### ДОКУМЕНТ
■ ■ ■ ■ ■

Но он, видимо, тогда собирался стать режиссером, этот оператор. Он все-таки снял парадный выход. В картине его нет.
***
А между первым и последним днями были съемки, месяц почти ежедневного общения с Утесовым. Расскажу о нескольких днях. Снимаем кадр: Утесов выходит из подъезда своего дома, садится в машину и едет на репетицию. Камера спрятана в автобусе, черная «Волга» с шофером стоит напротив подъезда, я спрятался за афишную тумбу. Краем глаза вижу выходящего Утесова, потом его скрывает тумба, и через несколько секунд раздается его недовольное:
— Алеша, где вы? Ну, что это вы придумали?
— Стоп! — кричу я и бегу к машине, откуда Утесов уже извлекает удивленного шофера.
— Алеша, чтоб я в своем фильме ехал пассажиром? У меня, мой дорогой, права с 1928 года! Я, может быть, самый старый автомобилист в Москве. Вы бы сказали, я бы велел шоферу привести мою «Волгу»…
— Значит, все-таки шофер…
— Конечно. Но не в этом дело. Я должен сидеть за рулем сам. Правда, на той «Волге» передача переключается по-другому. Но вы мне покажете?
Шофер нашей машины с готовностью кивает. Он готов на что угодно: он не зря прожил жизнь — перед ним живой Утесов! Мы переставляем камеру, и я не без садизма наблюдаю, как Утесов дважды пытается сдвинуть машину с места. В конце концов это ему удается. «Волга» выезжает из кадра.
Пока шофер ставит ее задним ходом в кадр, Утесов с подозрительной кротостью спрашивает, не нужен ли мне еще дубль. Я говорю, что все прекрасно, он прекрасен, я доволен. Утесов смотрит на меня с сомнением и говорит:
— Тогда я просто потренируюсь. Вдруг я куплю себе такую «Волгу»? А вы снимите, как вы любите, — прямо как в жизни.

■ ■ ■ ■ ■

### ИСХОДНЫЕ ЗАПИСИ
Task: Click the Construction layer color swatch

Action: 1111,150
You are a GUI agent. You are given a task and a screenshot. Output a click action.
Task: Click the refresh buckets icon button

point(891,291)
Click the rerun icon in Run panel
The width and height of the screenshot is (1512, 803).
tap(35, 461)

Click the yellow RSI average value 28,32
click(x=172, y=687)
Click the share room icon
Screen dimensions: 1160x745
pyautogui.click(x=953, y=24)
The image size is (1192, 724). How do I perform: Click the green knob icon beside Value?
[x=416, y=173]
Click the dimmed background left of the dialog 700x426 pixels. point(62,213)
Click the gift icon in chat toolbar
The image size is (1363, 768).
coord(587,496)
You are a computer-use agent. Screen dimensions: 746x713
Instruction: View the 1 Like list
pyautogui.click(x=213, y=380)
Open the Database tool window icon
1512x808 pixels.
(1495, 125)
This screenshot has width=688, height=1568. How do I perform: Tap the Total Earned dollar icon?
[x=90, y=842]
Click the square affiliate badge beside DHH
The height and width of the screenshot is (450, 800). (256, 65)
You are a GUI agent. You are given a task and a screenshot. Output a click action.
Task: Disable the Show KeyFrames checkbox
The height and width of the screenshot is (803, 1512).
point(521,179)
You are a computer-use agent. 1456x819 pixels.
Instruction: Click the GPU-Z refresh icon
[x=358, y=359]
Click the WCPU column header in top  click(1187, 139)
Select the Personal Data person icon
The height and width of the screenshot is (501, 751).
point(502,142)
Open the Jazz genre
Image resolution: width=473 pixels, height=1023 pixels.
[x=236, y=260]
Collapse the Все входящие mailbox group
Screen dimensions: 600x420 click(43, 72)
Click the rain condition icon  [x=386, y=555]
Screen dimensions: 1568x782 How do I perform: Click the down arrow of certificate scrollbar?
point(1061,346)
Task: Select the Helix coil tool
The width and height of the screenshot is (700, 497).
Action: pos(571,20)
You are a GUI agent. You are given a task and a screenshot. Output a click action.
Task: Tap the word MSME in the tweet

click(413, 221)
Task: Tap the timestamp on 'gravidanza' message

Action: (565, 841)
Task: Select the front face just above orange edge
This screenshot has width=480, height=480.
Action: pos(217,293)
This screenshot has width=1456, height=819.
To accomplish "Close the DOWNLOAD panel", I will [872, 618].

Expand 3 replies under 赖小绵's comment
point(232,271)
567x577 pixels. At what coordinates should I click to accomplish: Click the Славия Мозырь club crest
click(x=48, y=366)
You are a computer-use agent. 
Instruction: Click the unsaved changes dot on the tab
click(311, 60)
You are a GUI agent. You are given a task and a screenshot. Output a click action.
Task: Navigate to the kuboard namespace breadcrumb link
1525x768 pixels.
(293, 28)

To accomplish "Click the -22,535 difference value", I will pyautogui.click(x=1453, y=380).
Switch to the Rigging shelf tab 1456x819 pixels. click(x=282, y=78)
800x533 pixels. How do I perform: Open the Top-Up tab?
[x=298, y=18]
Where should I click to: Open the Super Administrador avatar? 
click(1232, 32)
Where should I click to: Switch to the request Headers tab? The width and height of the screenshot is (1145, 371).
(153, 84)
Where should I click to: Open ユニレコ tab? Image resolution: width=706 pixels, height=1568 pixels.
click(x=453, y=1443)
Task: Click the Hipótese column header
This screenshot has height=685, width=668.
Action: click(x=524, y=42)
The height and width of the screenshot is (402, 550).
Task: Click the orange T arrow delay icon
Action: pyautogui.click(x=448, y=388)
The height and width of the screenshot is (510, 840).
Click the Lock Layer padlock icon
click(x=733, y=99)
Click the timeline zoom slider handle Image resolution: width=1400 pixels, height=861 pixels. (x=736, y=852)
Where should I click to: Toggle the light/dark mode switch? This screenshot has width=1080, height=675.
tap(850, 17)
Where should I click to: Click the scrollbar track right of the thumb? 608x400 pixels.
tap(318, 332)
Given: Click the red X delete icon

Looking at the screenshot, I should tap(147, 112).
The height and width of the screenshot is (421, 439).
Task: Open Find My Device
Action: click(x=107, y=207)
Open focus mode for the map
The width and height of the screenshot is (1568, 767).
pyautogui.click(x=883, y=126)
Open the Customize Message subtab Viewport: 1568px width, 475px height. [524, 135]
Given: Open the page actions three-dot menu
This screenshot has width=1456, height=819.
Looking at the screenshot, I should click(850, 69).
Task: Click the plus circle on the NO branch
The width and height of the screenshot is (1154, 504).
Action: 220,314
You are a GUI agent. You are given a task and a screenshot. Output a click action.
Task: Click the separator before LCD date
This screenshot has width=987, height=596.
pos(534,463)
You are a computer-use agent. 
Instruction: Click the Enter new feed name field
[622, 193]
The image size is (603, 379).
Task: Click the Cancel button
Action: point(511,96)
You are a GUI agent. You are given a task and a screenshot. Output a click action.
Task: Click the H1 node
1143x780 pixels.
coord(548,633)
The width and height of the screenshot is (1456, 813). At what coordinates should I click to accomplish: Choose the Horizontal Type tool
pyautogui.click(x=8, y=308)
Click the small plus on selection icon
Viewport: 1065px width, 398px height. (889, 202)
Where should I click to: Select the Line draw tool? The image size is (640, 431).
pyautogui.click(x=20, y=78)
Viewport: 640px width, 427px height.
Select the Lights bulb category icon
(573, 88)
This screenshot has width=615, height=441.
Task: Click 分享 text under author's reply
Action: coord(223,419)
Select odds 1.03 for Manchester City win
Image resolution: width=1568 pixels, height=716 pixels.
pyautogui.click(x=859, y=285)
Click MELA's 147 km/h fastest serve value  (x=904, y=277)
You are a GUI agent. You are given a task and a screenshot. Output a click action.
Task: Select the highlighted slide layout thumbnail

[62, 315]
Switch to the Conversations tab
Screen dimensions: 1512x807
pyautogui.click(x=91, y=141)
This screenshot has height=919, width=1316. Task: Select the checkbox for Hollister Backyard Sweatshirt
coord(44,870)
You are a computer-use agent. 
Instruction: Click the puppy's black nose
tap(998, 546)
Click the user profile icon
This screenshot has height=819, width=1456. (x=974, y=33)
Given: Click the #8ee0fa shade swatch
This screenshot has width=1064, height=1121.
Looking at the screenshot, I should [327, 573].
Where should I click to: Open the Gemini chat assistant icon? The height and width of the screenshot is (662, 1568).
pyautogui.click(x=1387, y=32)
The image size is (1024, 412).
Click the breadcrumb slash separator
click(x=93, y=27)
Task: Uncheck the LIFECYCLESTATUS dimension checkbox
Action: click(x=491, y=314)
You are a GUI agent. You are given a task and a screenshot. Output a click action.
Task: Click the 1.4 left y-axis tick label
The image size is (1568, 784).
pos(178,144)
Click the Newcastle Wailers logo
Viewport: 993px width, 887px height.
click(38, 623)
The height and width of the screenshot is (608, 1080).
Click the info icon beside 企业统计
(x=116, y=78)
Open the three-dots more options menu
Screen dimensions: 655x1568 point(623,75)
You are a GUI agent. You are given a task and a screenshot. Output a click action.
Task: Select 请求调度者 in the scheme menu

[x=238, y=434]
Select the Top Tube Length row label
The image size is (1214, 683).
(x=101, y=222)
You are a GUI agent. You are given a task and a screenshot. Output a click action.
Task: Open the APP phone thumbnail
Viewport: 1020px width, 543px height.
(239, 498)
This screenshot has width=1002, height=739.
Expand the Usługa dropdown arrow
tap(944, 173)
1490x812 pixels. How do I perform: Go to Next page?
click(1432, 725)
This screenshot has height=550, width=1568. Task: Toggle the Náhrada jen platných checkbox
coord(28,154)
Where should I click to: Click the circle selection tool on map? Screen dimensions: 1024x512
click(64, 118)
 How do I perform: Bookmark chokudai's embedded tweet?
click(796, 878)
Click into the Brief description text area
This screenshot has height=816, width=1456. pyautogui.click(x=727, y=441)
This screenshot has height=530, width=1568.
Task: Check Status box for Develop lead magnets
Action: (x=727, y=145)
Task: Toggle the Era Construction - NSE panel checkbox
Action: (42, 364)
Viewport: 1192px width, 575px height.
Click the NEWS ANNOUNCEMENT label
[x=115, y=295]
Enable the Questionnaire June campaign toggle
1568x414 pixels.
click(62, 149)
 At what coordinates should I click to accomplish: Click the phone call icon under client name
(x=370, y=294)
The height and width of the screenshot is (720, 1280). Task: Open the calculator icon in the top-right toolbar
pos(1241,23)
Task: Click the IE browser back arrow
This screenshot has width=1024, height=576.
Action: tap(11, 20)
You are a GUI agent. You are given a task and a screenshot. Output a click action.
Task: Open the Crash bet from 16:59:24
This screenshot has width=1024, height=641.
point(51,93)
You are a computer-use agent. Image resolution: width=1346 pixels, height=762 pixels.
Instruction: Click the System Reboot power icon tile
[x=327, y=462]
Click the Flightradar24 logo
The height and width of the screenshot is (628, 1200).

■ ■ ■ ■ ■

### ЗАДАЧА
С какого года, по словам Утесова в документе, у него есть водительские права?

### РЕШЕНИЕ ЗАДАЧИ
С 1928 года.